- Born: 14 November 1931 Gornje Dubrave, Kingdom of Yugoslavia
- Occupations: Novelist, playwright
- Writing career
- Language: Croatian

= Milan Mirić (writer) =

Croatian writer

Milan Mirić (/sh/; 14 November 1931) is a Croatian writer.

He attended primary school in Varaždin and Kraljevo, and a gymnasium in Kraljevo and Karlovac. At the Faculty of Humanities and Social Sciences in Zagreb he received a degree in 1956.

His earliest novelist attempts were in 1953 in Omladinski borac. Later, he published in periodicals such as Zadarska revija, Prisutnost, Književnik and Naše teme. He is one of the founders and editors of Razlog, a periodical published by Student Center in the period 1961-1968, along with a book series in which more than hundred works of domestic and foreign poets, novelists, critics, sociologists and philosophers were published. Works published in the series Razlog have made a lasting impression in the 1960s and 1970s Croatian literary life.
^^^^
WRITTEN PROBLEM
Please pick up the Milan Mirić biography after its last sentence and carry it further. The material that comes next is not needed.

DATA SHOWN
^^^^
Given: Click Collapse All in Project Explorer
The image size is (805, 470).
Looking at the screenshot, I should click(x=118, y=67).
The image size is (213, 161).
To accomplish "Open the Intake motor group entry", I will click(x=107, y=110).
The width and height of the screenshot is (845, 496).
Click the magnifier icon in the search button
^^^^
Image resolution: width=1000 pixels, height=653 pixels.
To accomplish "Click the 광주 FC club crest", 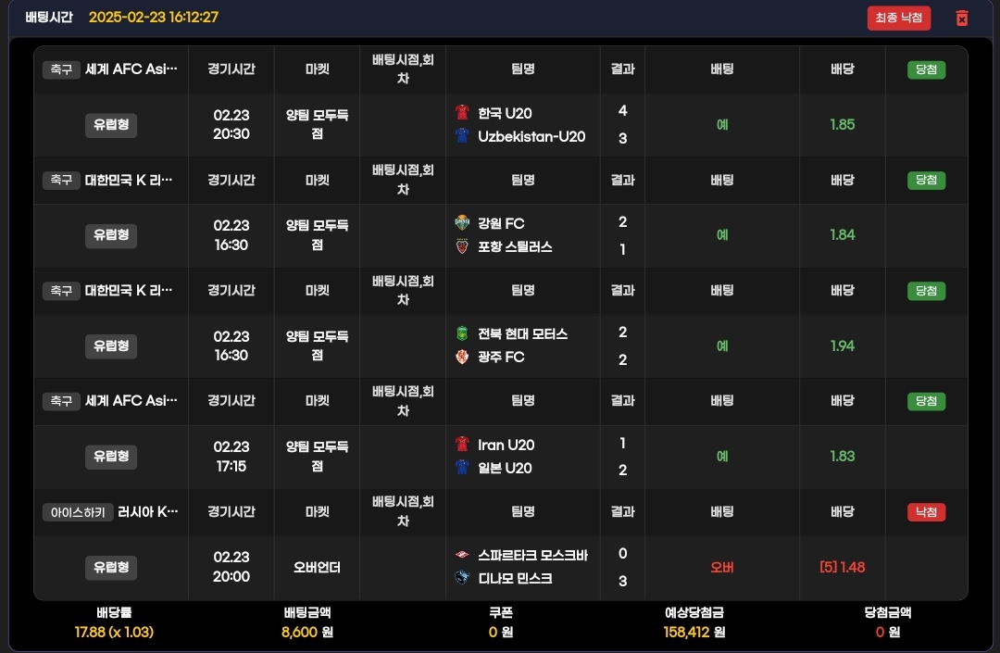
^^^^
OUTPUT FOR THIS TASK
He worked as a professional "youth manager" (1957-1962), as a director of the cultural department of Student Center until 1974, as an editor-in-chief of the university imprint Liber until 1984, and finally as the editor-in-chief of the publishing house Naprijed until 1999, when he retired.

==Works==
- Ostatak iskušenja, Biblioteka Razlog, Zagreb 1968
- Rezervati, essays, Biblioteka Razlog, Zagreb 1970
- Pisma iz rezervata, essays and feuilletons, Nezavisna izdanja, Zagreb – Beograd 1975
- Rosa, dramatic play, Prolog, Zagreb 1981.
- Priče o grčkim bogovima, (with Zlatko Šešelj), Zagreb 1988
- Olovni slog, short novel, Grafički zavod Hrvatske, Zagreb 1990
- Priče o grčkim junacima, (with Zlatko Šešelj), Zagreb 1992
- Rastureni rezervati, essays and feuilletons, Hrvatska sveučilišna naklada, Zagreb 2006.
- Eseji, essays, Matica hrvatska, Zagreb, 2011

For the last ten years he has been editing periodical Republika, together with Antun Pavešković and Ante Stamać.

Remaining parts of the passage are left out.